In each section, you will find an introduction to the theme, the main ideas and concepts, expected difficulties, good practices and a study case or case profile that highlights the issues described. You will also find a glossary and bibliography.

The first section deals with the social aspects since homelessness inserts itself in the social fabric of communities and networks of social relations. Since social factors are as much part of the problem as the solution, this chapter will provide a context for a reflection about the role of social factors, social protection and social work related to homelessness.

Health and mental health needs demand to be addressed when one works with homeless people. So, the second section is dedicated to the challenges that severe health and mental health difficulties pose to intervention. This chapter will help to learn about the role of health interventions in the street, emergency services, hospital admission and discharge, compulsory admissions and good practices of health care to the homeless.

The third section deals with the subject of housing, a crucial aspect in homelessness. This chapter will enable to learn about the importance of housing and the establishment of a home, working from a perspective of housing as a right, the role of emergency and long-term housing and the sound principles of working in housing.

The fourth section is dedicated to the process of recovery. It will help to clarify the specificity of recovery as distinct from treatment, its difficulties and how to manage them, the role of professionals and the good principles of practice that foster recovery.

Intervention in homelessness has generated multiple forms of outreach work that stand as a hallmark of work with this population. The fifth section will focus on outreach practices and will provide a context to learn about outreach as an attentive and respectful attitude, service and model of work, about the phases and professional roles in street outreach, as well as the sound principles of outreach practice.

Working with the homeless requires networking, and the sixth section is dedicated to this subject.  It will help to raise awareness of the importance of networking as a multi-layered approach with structural and operative levels.

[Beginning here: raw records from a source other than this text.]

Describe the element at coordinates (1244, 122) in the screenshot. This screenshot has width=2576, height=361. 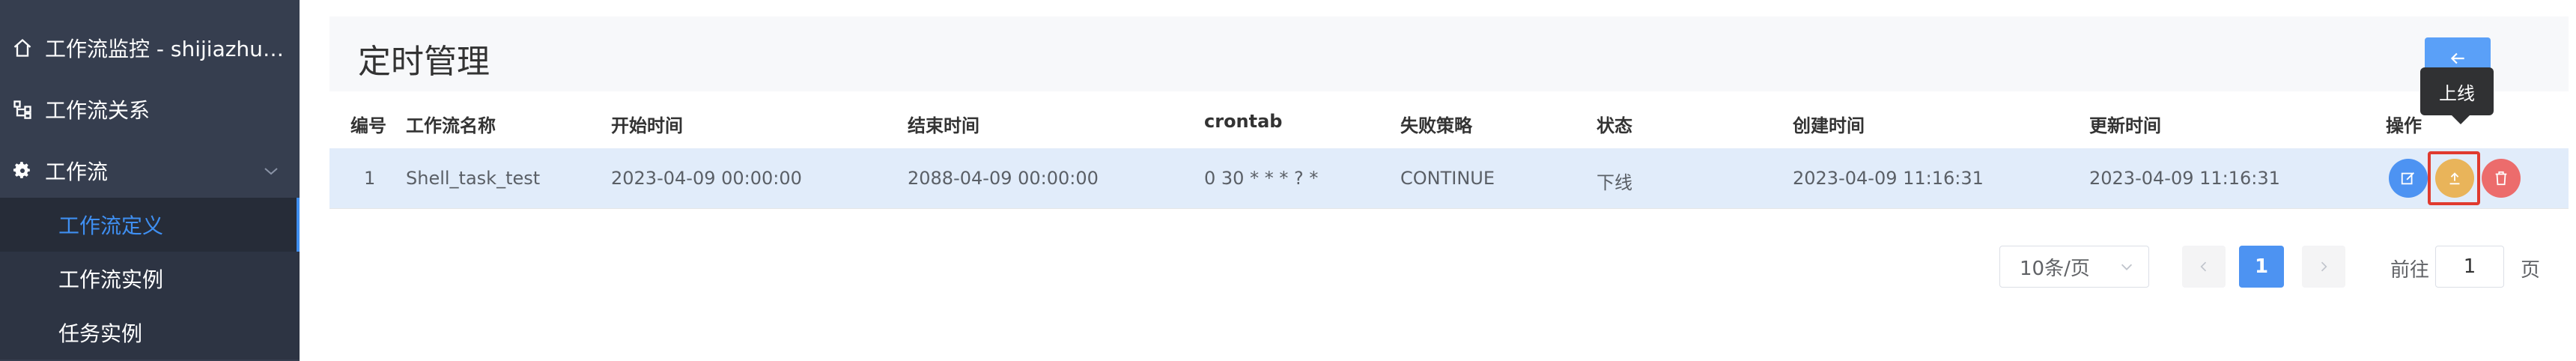
I see `column-header: crontab` at that location.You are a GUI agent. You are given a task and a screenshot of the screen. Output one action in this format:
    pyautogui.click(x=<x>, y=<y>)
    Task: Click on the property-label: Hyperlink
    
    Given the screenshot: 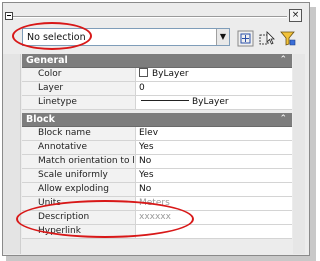 What is the action you would take?
    pyautogui.click(x=79, y=232)
    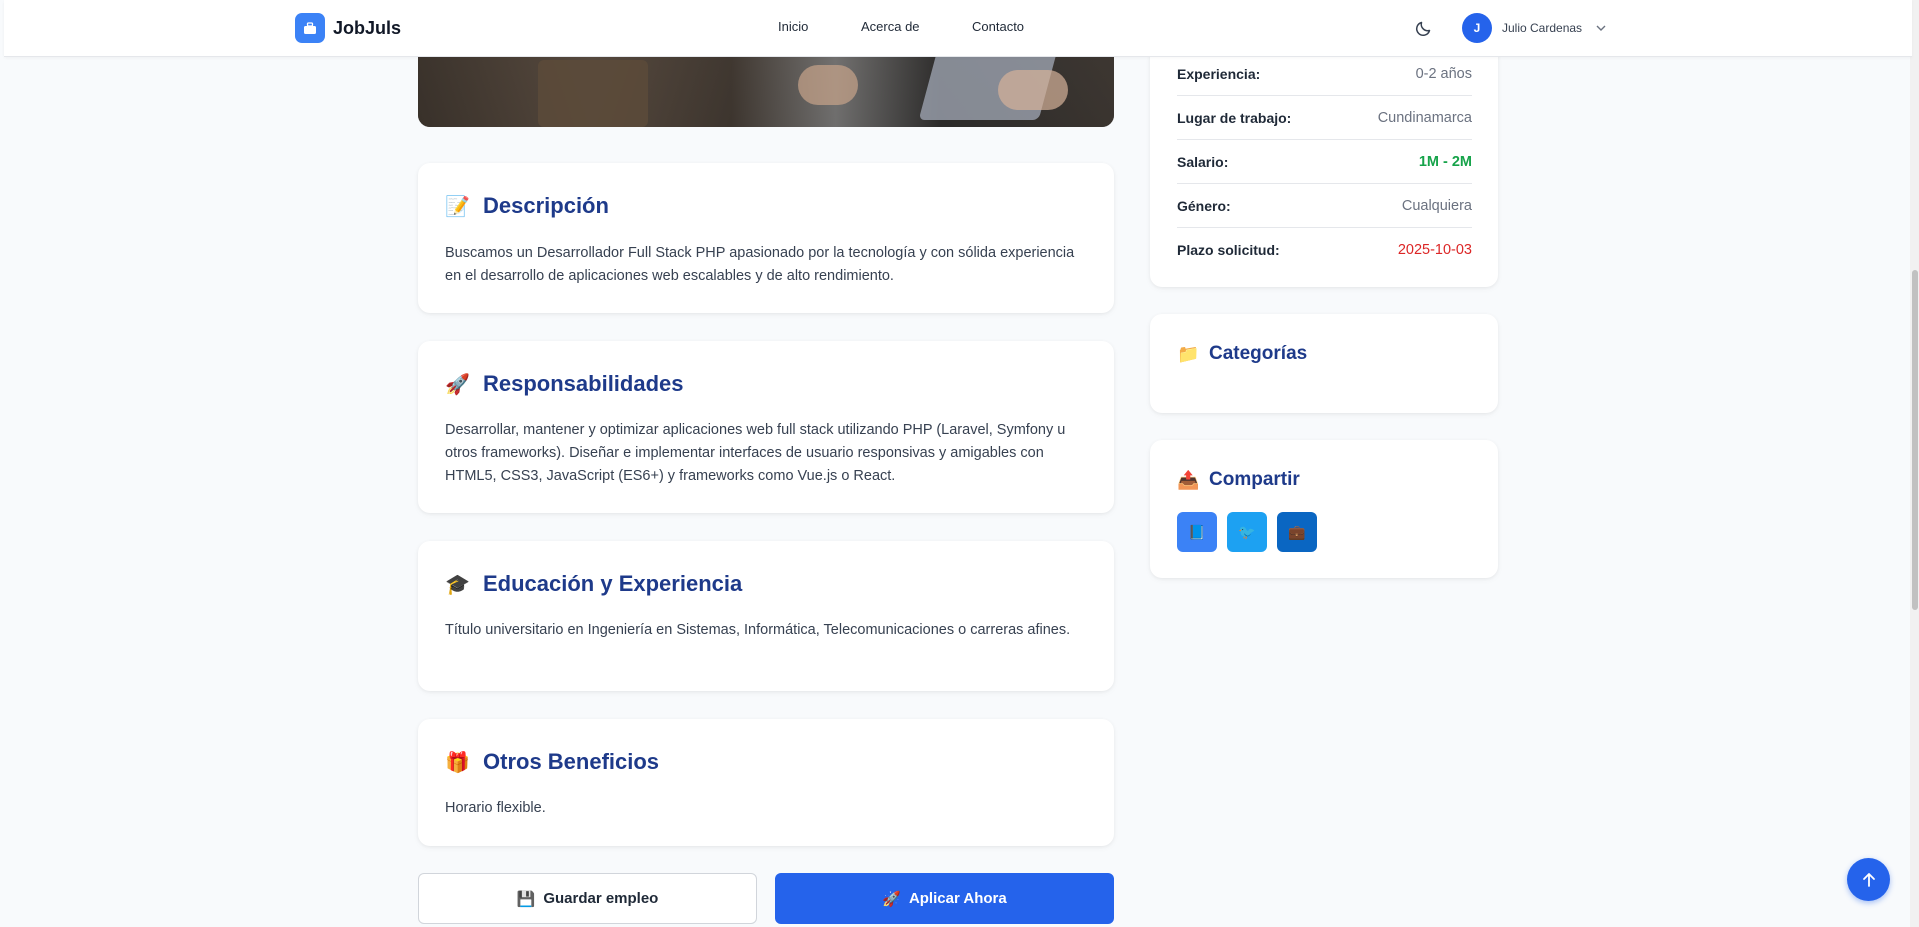  What do you see at coordinates (1324, 74) in the screenshot?
I see `detail-row-experience: Experiencia: 0-2 años` at bounding box center [1324, 74].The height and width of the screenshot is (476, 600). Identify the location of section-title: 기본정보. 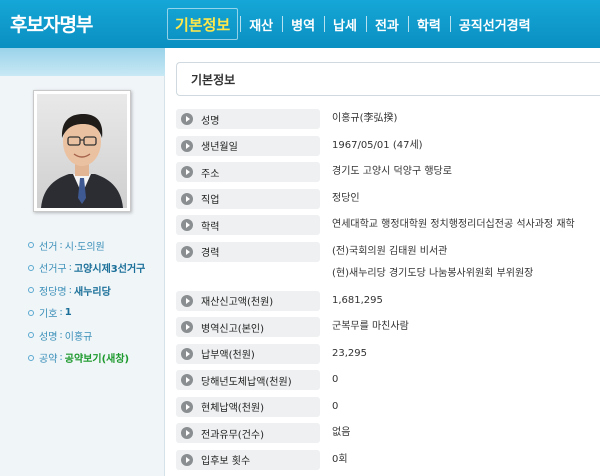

It will also help to learn about how to build and sustain a network, how to prevent difficulties and to identify good principles of practice in networking.

Finally, it must be said that working with homeless puts professionals in contact with intense forms of human suffering, stigma and inequalities that may affect staffs well- being and ways of working. Thus, the seventh section is dedicated to staff care and training, how to prevent burnout, and how to foster healthier forms of team culture and functioning.

The contents here presented do reflect a journey which has been a great learning experience for those who participated in it, and we only wish that it can be replicated and touch other people in the same way that it did the authors.